*WHAT THIS TASK INVOLVES*: Rewrite the records as a numbered list, leaving out blank lines, from the start through the line containing "point(1150,78)".

*SOURCE RECORDS*:
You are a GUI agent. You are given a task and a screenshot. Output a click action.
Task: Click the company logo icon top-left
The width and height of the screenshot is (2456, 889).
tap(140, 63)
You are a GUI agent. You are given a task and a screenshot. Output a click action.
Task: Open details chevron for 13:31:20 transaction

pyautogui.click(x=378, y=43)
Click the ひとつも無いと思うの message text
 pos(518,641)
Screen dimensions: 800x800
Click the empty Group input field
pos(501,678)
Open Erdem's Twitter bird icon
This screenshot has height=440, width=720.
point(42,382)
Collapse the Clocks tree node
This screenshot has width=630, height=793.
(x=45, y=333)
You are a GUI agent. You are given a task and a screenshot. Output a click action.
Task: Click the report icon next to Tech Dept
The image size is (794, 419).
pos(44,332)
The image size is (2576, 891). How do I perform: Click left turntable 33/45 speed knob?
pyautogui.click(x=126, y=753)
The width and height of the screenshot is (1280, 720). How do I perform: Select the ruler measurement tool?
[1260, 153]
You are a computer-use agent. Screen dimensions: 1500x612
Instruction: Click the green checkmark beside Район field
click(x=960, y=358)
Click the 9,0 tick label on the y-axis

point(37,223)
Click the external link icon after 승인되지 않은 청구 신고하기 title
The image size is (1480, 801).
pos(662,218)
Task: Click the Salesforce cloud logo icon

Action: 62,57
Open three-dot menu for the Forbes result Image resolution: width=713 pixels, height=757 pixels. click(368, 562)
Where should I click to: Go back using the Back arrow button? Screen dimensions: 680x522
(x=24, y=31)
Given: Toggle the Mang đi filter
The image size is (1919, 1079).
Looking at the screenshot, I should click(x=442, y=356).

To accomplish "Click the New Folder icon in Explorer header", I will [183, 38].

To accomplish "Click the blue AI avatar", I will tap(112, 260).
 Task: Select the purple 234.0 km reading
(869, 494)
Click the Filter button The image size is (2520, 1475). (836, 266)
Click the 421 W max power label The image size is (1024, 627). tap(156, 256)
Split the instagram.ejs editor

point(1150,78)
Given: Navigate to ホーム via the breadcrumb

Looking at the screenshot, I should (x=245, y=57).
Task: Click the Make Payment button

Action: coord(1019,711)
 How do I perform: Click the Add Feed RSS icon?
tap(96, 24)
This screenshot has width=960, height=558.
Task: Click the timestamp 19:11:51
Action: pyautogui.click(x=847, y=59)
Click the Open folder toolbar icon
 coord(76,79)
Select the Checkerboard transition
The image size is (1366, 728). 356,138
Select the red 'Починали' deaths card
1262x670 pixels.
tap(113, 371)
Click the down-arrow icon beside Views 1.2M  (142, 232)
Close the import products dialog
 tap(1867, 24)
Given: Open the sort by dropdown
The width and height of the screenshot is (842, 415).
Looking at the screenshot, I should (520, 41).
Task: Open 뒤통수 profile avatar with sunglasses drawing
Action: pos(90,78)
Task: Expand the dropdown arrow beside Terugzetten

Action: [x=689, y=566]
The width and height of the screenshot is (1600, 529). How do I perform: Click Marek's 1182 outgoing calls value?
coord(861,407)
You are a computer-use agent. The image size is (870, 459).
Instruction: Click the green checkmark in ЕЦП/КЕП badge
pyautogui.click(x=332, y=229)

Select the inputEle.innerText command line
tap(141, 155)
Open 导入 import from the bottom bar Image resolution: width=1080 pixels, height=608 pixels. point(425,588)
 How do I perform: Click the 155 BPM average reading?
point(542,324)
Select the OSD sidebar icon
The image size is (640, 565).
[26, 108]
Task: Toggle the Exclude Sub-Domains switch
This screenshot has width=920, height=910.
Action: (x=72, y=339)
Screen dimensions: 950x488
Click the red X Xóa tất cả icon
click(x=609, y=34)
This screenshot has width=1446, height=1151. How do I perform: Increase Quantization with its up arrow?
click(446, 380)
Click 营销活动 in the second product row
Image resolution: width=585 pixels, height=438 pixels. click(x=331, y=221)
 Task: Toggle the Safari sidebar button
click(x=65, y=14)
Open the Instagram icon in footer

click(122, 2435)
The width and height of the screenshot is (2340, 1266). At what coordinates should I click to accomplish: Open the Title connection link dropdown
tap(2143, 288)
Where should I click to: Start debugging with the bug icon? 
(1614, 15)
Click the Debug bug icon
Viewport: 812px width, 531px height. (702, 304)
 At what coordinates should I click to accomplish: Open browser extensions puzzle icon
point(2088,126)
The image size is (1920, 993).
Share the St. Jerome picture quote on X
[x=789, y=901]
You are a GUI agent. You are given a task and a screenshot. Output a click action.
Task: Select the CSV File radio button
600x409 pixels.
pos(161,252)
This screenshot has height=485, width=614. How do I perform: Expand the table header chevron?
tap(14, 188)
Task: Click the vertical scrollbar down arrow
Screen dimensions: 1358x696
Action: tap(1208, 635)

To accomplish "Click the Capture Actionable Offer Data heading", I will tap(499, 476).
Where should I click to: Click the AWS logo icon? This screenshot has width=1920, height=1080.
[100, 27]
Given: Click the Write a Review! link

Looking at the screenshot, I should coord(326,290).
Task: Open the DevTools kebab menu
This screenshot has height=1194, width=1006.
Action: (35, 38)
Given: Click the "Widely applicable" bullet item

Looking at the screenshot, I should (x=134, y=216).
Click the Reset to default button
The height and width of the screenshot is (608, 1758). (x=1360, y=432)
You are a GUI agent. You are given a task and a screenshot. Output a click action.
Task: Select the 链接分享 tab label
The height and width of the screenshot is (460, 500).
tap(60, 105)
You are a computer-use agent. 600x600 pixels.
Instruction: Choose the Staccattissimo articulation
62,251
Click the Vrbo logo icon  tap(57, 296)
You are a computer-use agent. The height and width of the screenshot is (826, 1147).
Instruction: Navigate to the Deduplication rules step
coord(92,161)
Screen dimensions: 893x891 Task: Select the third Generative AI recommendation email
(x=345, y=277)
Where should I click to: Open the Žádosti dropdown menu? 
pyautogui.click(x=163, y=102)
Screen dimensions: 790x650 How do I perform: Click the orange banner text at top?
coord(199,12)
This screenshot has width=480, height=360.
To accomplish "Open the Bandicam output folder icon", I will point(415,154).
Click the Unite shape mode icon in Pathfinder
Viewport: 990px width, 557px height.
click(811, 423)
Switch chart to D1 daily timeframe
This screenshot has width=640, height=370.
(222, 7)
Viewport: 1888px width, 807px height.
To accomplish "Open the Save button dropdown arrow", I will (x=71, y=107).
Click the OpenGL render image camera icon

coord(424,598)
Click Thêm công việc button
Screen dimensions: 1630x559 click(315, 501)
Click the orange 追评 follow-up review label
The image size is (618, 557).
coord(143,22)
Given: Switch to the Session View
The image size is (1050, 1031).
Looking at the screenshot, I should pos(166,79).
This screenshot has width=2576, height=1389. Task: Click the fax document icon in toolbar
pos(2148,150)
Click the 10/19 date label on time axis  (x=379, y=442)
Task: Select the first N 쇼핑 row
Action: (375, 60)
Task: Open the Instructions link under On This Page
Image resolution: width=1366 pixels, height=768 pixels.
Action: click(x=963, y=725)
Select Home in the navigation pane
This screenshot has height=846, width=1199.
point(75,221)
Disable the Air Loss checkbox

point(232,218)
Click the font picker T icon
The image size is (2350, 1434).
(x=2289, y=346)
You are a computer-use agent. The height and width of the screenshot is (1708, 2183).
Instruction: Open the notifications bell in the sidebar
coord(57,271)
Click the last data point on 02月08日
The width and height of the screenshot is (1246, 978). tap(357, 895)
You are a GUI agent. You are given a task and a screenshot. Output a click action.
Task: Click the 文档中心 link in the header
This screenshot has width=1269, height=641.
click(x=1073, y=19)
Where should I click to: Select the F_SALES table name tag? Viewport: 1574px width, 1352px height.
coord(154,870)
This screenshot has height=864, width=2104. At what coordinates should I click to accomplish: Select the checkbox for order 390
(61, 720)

*SOLUTION FOR THIS TASK*:
1. You are a GUI agent. You are given a task and a screenshot. Output a click action.
2. Task: Click the company logo icon top-left
3. The width and height of the screenshot is (2456, 889).
4. tap(140, 63)
5. You are a GUI agent. You are given a task and a screenshot. Output a click action.
6. Task: Open details chevron for 13:31:20 transaction
7. pyautogui.click(x=378, y=43)
8. Click the ひとつも無いと思うの message text
9.  pos(518,641)
10. Screen dimensions: 800x800
11. Click the empty Group input field
12. pos(501,678)
13. Open Erdem's Twitter bird icon
14. This screenshot has height=440, width=720.
15. point(42,382)
16. Collapse the Clocks tree node
17. This screenshot has width=630, height=793.
18. (x=45, y=333)
19. You are a GUI agent. You are given a task and a screenshot. Output a click action.
20. Task: Click the report icon next to Tech Dept
21. The image size is (794, 419).
22. pos(44,332)
23. The image size is (2576, 891). How do I perform: Click left turntable 33/45 speed knob?
24. pyautogui.click(x=126, y=753)
25. The width and height of the screenshot is (1280, 720). How do I perform: Select the ruler measurement tool?
26. [1260, 153]
27. You are a computer-use agent. Screen dimensions: 1500x612
28. Instruction: Click the green checkmark beside Район field
29. click(x=960, y=358)
30. Click the 9,0 tick label on the y-axis
31. point(37,223)
32. Click the external link icon after 승인되지 않은 청구 신고하기 title
33. The image size is (1480, 801).
34. pos(662,218)
35. Task: Click the Salesforce cloud logo icon
36. Action: 62,57
37. Open three-dot menu for the Forbes result Image resolution: width=713 pixels, height=757 pixels. click(368, 562)
38. Where should I click to: Go back using the Back arrow button? Screen dimensions: 680x522
39. (x=24, y=31)
40. Given: Toggle the Mang đi filter
41. The image size is (1919, 1079).
42. Looking at the screenshot, I should click(x=442, y=356).
43. To accomplish "Click the New Folder icon in Explorer header", I will [183, 38].
44. To accomplish "Click the blue AI avatar", I will tap(112, 260).
45.  Task: Select the purple 234.0 km reading
46. (869, 494)
47. Click the Filter button The image size is (2520, 1475). (836, 266)
48. Click the 421 W max power label The image size is (1024, 627). tap(156, 256)
49. Split the instagram.ejs editor
50. point(1150,78)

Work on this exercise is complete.